La ville de Figuig et son oasis frontalière traversent une période de fortes tensions, selon une missive envoyée par la Coalition marocaine des organisations de défense des droits humains au chef du gouvernement. Les habitants dénoncent depuis plus de deux ans l’accaparement de leurs terres agricoles par l’Algérie, une situation ayant des conséquences économiques directes sur les propriétaires marocains.
La lettre ouverte pointe également la contestation locale autour de la gestion de l’eau potable.
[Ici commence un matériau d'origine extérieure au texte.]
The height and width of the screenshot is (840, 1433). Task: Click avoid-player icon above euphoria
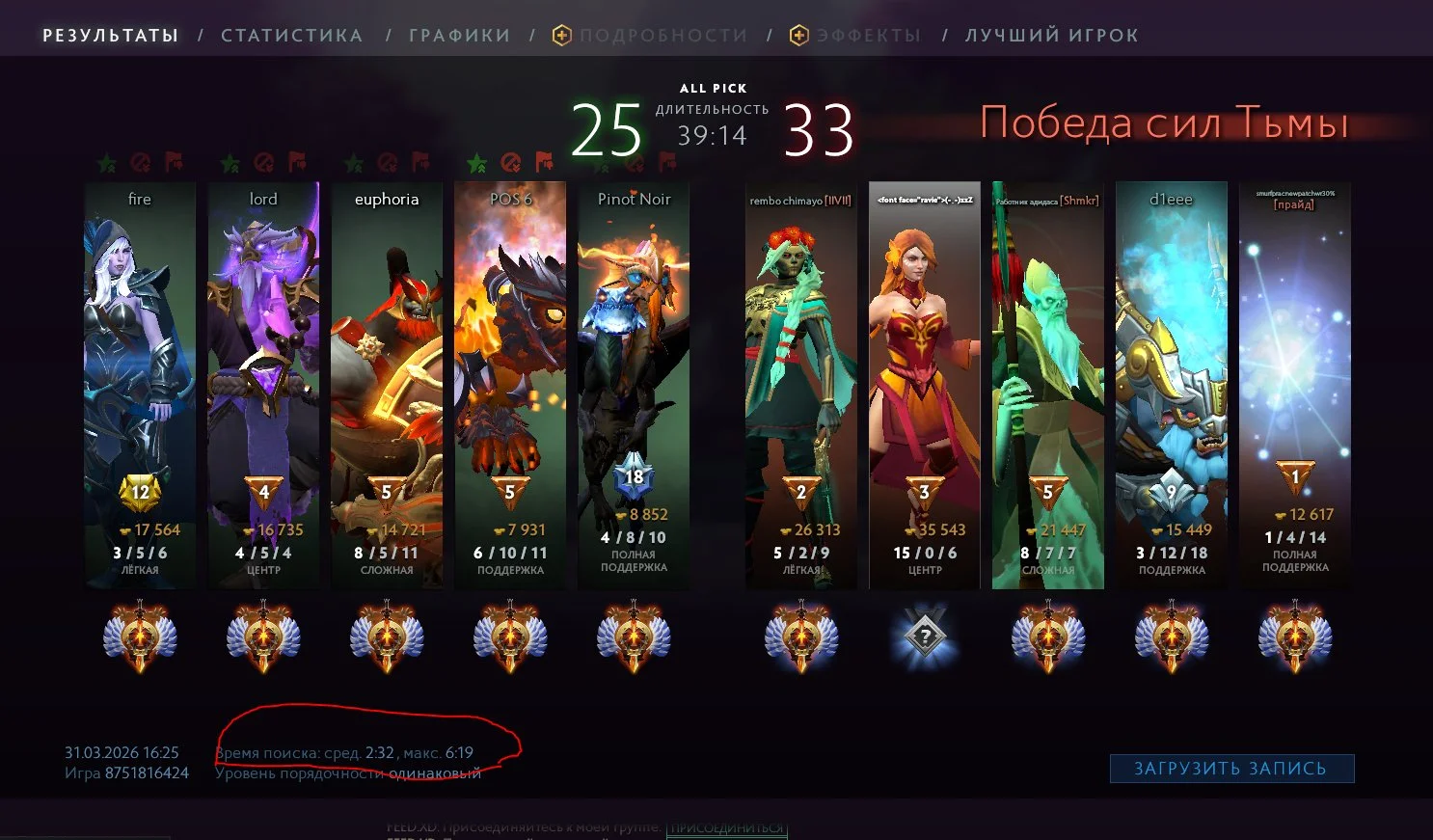[x=388, y=162]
Les habitants s’opposent au transfert de cette responsabilité à la Société régionale multiservices de l’Oriental, dénonçant un processus effectué « sans consultation préalable » et « en violation des principes de démocratie participative ».
Face à cette double crise – foncière et hydrique –, la coalition appelle le gouvernement à intervenir rapidement pour « apaiser les tensions » et « répondre aux revendications légitimes » des habitants. Elle insiste sur l’importance de respecter les droits politiques locaux, notamment la liberté de décision des habitants en matière de distribution de l’eau dans l’oasis.
Les signataires soulignent qu’une approche fondée sur le dialogue pourrait « contenir la crise, prévenir toute escalade et favoriser une solution juste et durable ».
Cette initiative survient moins d’un mois après une nouvelle incursion de soldats algériens dans les terres agricoles limitrophes de Figuig. À Ksar Ich, des propriétaires marocains ont été empêchés d’accéder à leurs exploitations par l’installation de barrières, justifiées par un accord datant de 1972.
La situation vient s’ajouter à une série de tensions autour de la gestion des ressources hydriques de la province, un dossier qui anime les contestations locales depuis 2024 et qui continue d’inquiéter les habitants et les autorités.